▶ [EXERCISE MATERIAL]:
· · · ·

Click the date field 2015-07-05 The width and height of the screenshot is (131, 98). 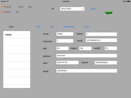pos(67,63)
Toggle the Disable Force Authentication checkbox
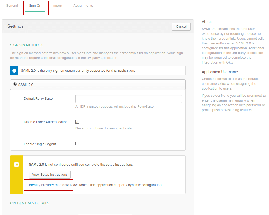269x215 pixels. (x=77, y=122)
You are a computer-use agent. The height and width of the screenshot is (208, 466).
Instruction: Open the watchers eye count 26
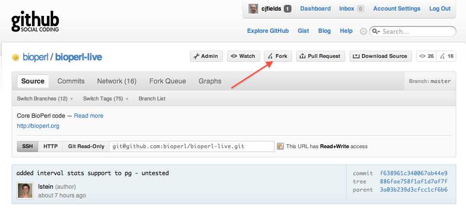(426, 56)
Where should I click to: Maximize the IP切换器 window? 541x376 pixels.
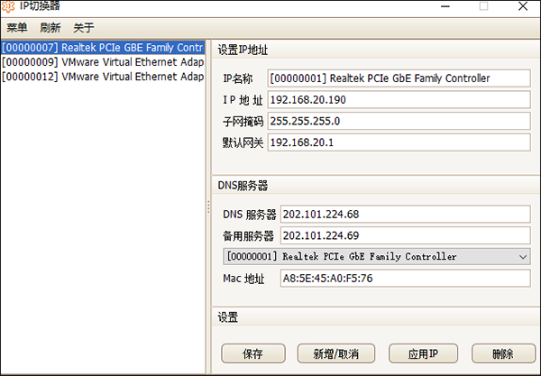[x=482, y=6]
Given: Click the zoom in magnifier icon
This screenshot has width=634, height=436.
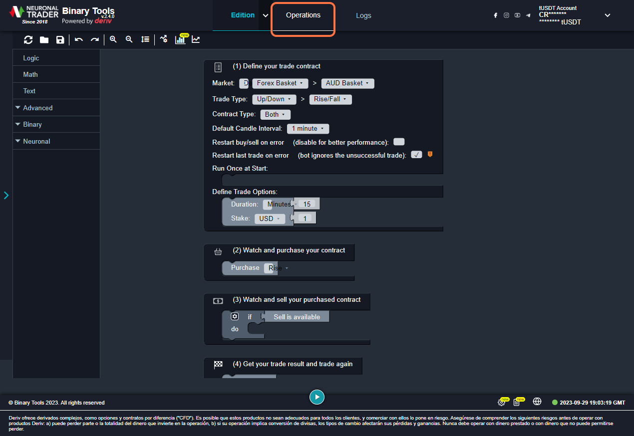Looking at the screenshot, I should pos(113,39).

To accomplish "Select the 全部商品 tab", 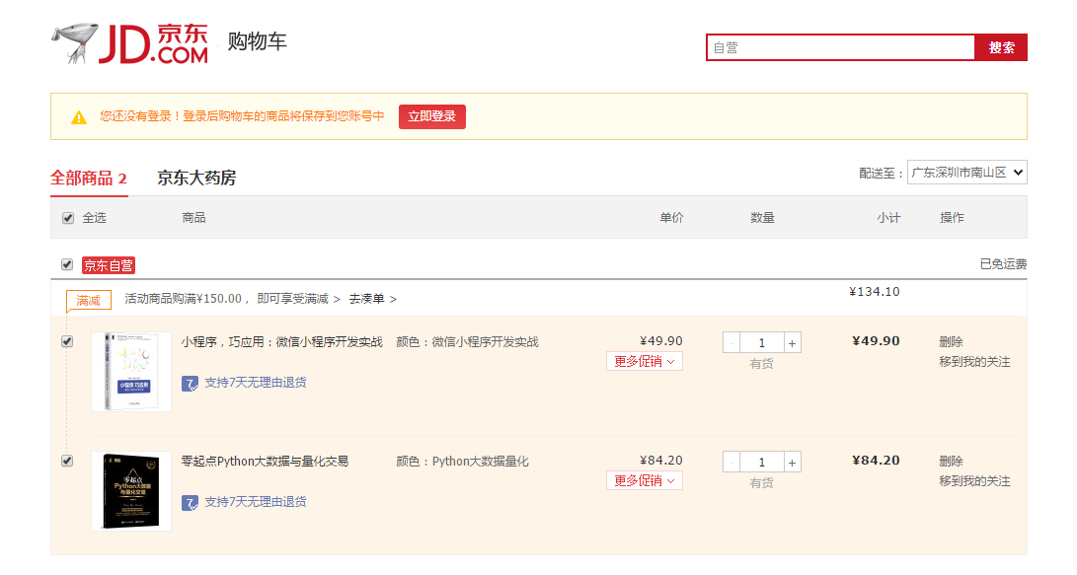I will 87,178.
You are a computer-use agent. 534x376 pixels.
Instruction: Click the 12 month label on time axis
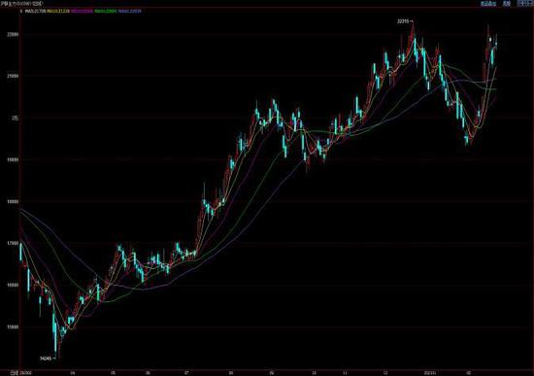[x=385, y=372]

· · · ·

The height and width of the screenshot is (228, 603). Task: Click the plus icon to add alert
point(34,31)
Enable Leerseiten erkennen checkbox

· · · ·

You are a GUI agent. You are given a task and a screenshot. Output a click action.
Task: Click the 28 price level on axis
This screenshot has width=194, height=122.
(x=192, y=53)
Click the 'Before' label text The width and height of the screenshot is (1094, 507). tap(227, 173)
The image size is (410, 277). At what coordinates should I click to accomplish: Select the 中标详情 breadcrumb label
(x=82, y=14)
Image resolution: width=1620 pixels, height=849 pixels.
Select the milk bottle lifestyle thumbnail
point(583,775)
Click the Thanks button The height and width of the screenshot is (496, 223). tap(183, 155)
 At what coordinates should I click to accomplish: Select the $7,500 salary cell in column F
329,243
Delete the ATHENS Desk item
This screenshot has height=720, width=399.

· · · ·

▶ [PROBLEM TO WORK ON]:
Where the line holding "The image size" appears in the listing above, start reproducing exactly, and end with the line holding "This screenshot has height=720, width=399.".

▶ [REPLY]:
The image size is (410, 277). At what coordinates should I click to accomplish: Select the 中标详情 breadcrumb label
(x=82, y=14)
Image resolution: width=1620 pixels, height=849 pixels.
Select the milk bottle lifestyle thumbnail
point(583,775)
Click the Thanks button The height and width of the screenshot is (496, 223). tap(183, 155)
 At what coordinates should I click to accomplish: Select the $7,500 salary cell in column F
329,243
Delete the ATHENS Desk item
This screenshot has height=720, width=399.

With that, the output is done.